-- Supplied data --

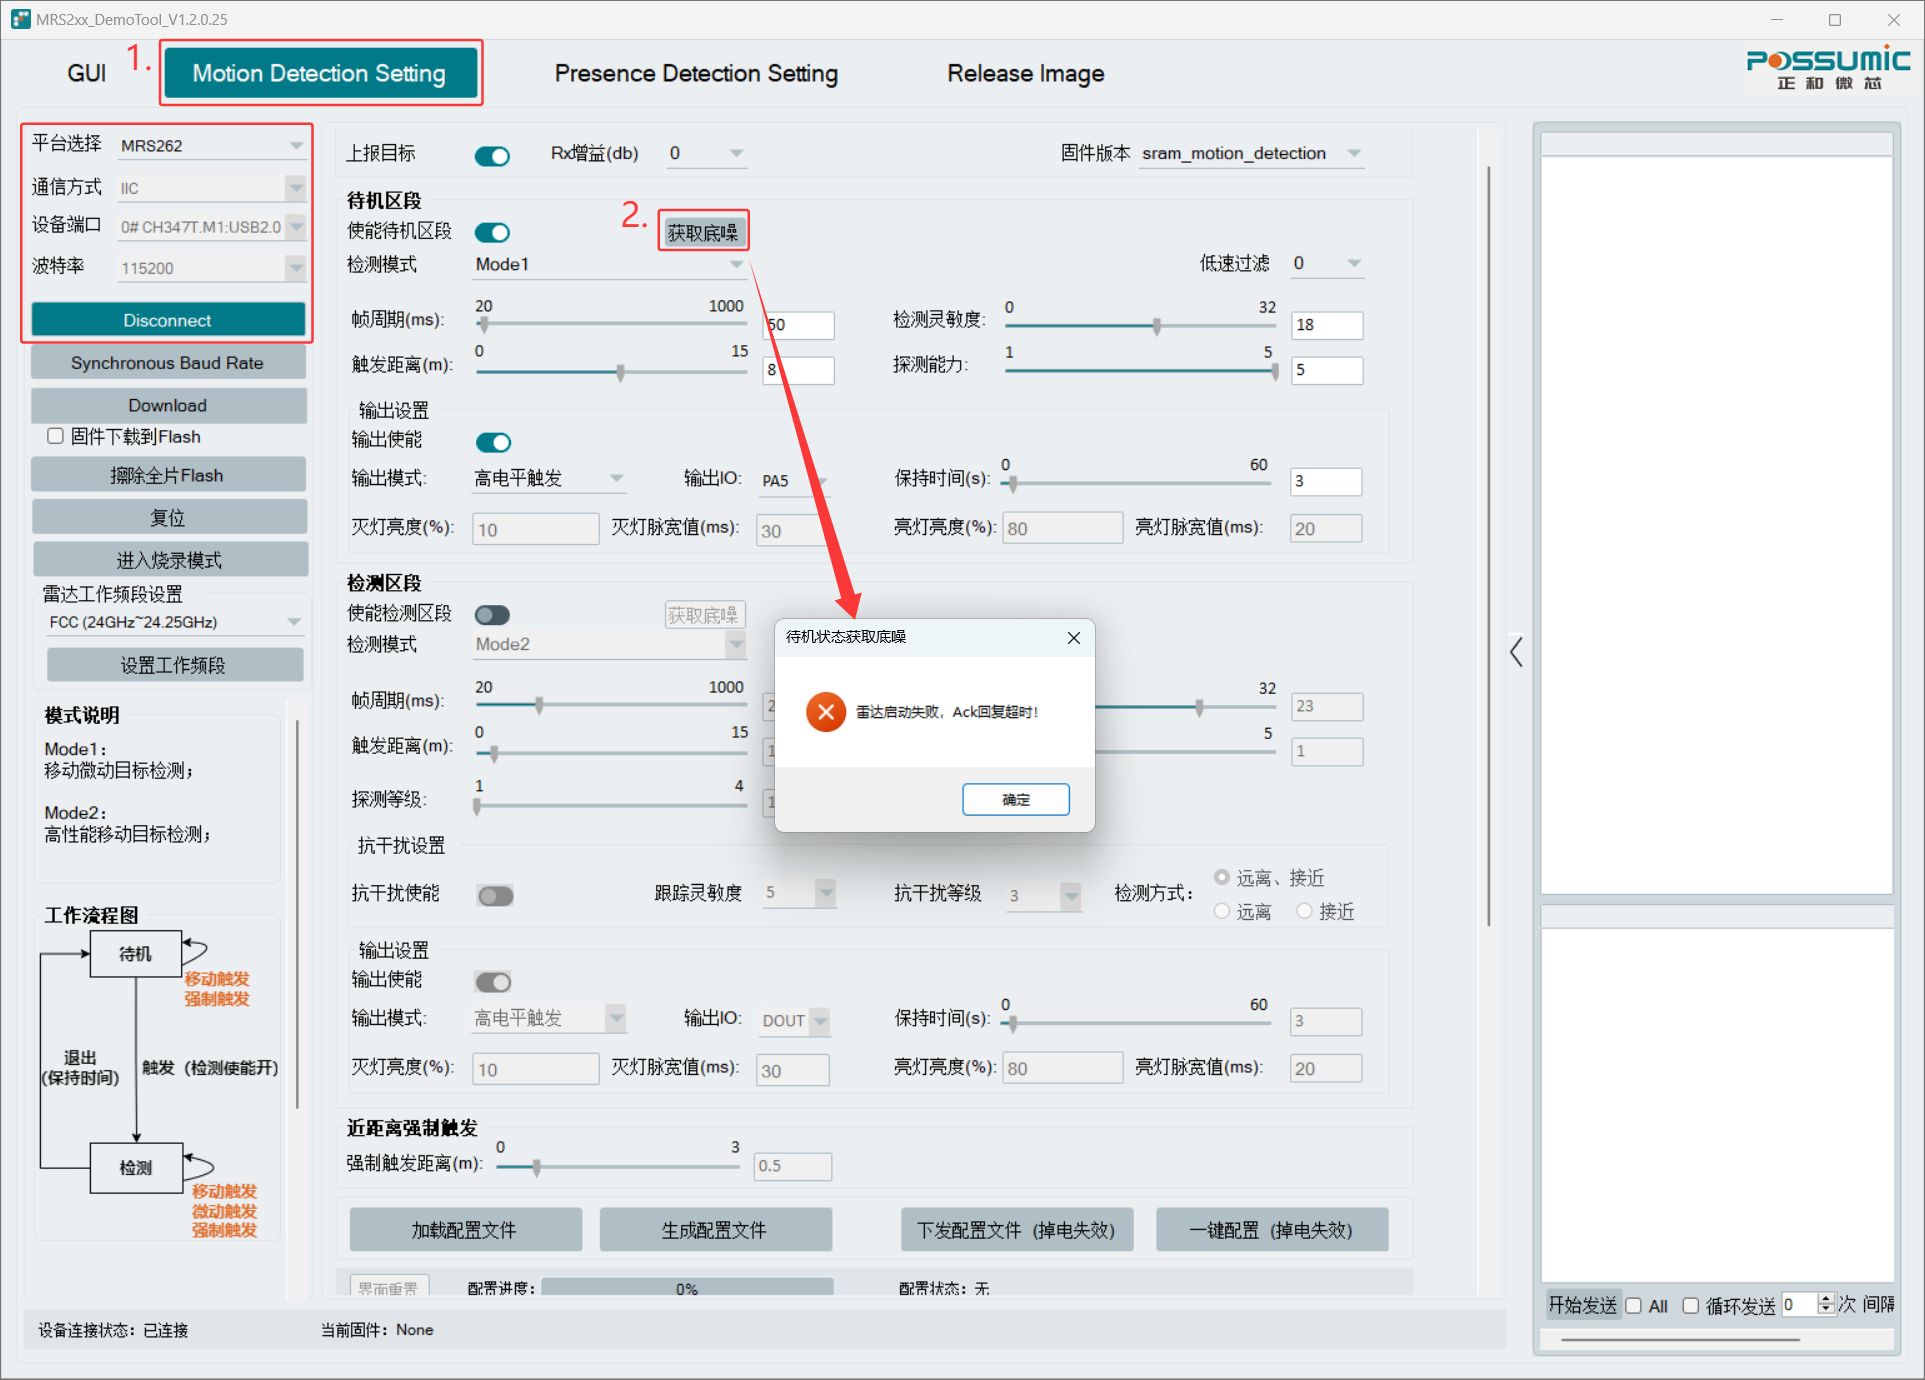Select the 远离 radio button
The width and height of the screenshot is (1925, 1380).
pos(1222,911)
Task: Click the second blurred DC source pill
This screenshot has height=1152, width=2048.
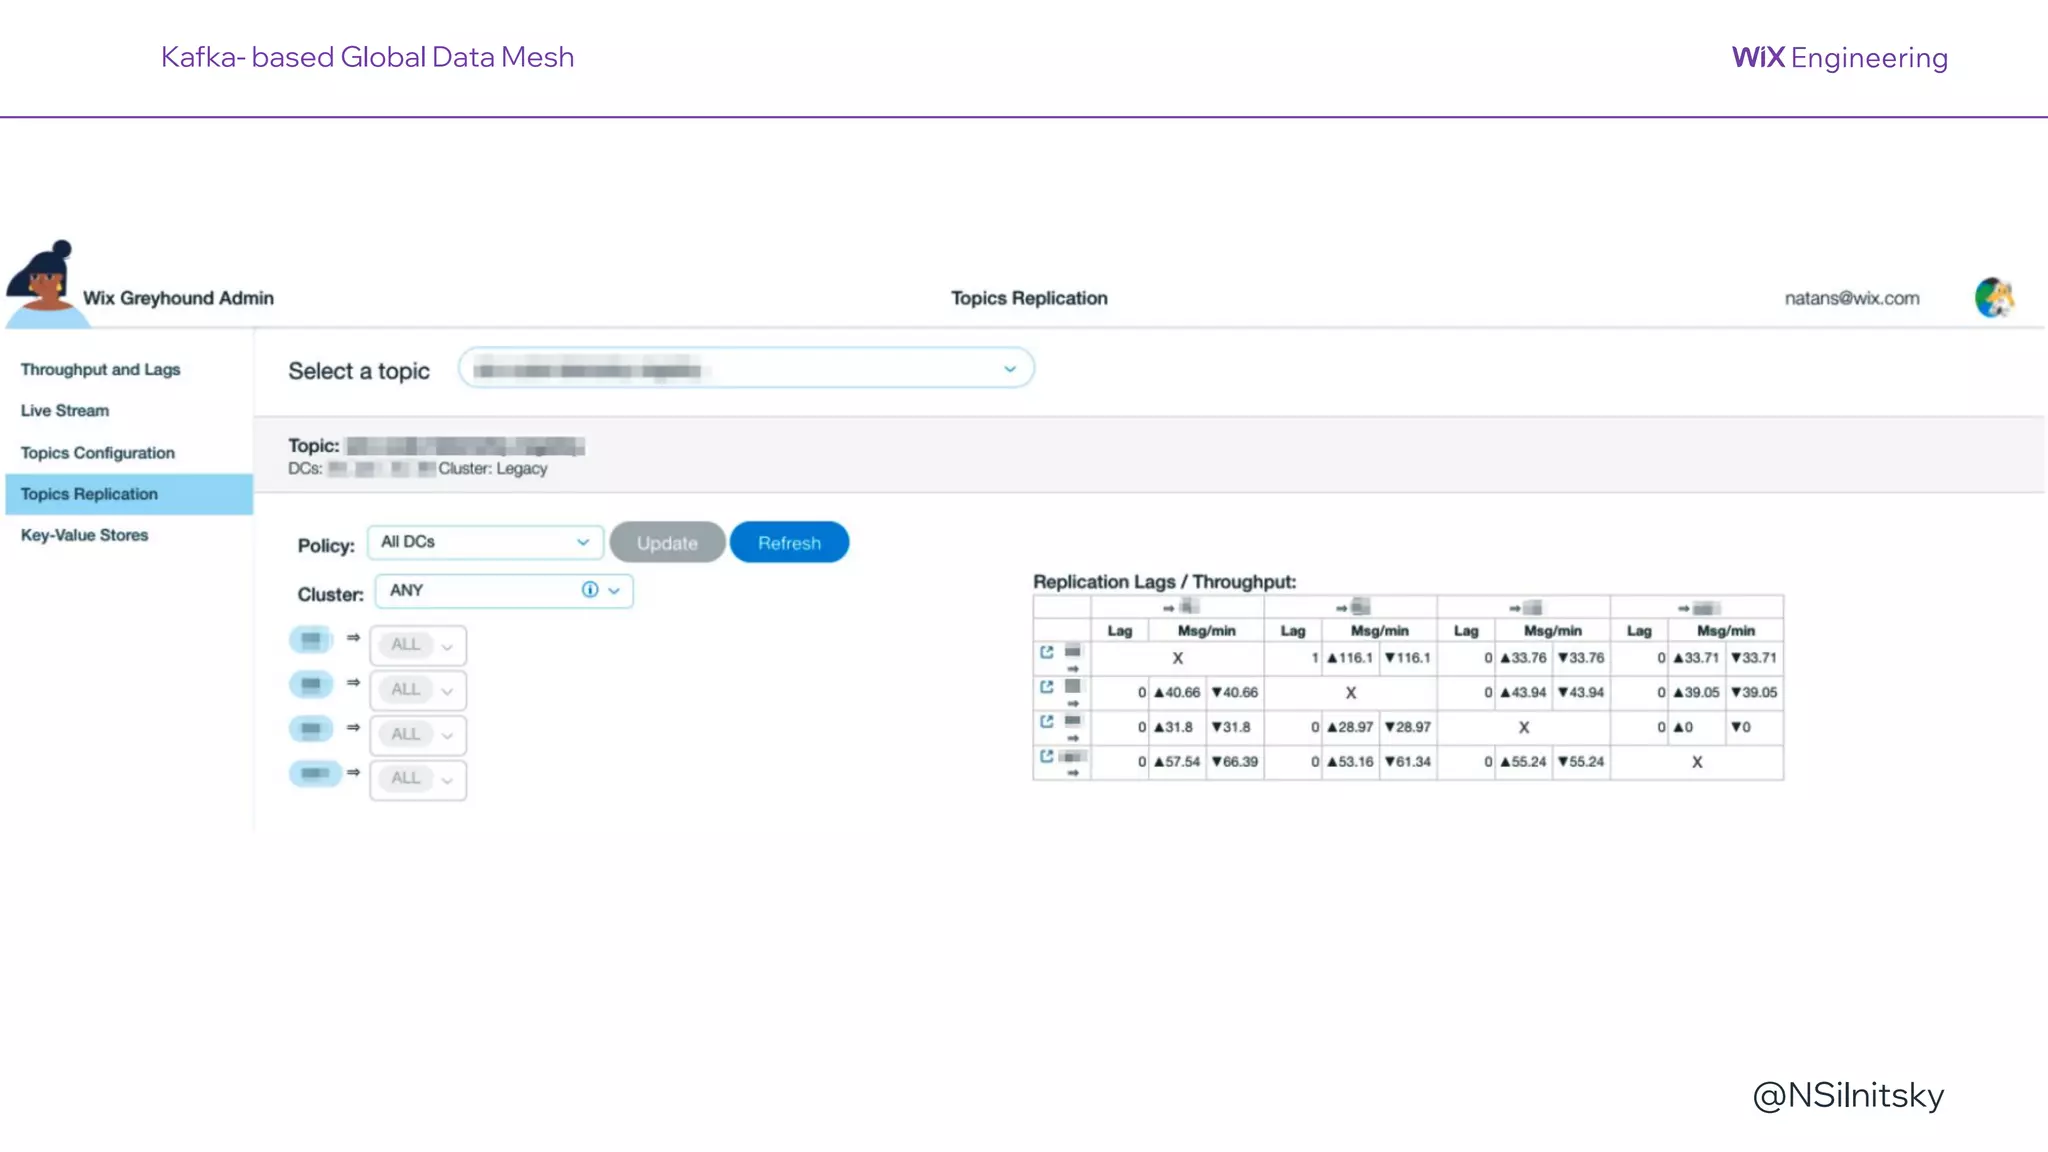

-- Problem statement --
If a picture falls within the span, leave it out, and reproduce exactly the lines from the one containing "Task: Click the second blurred DC source pill" through the end of the material, and no others.

-- Expected output --
Task: Click the second blurred DC source pill
This screenshot has height=1152, width=2048.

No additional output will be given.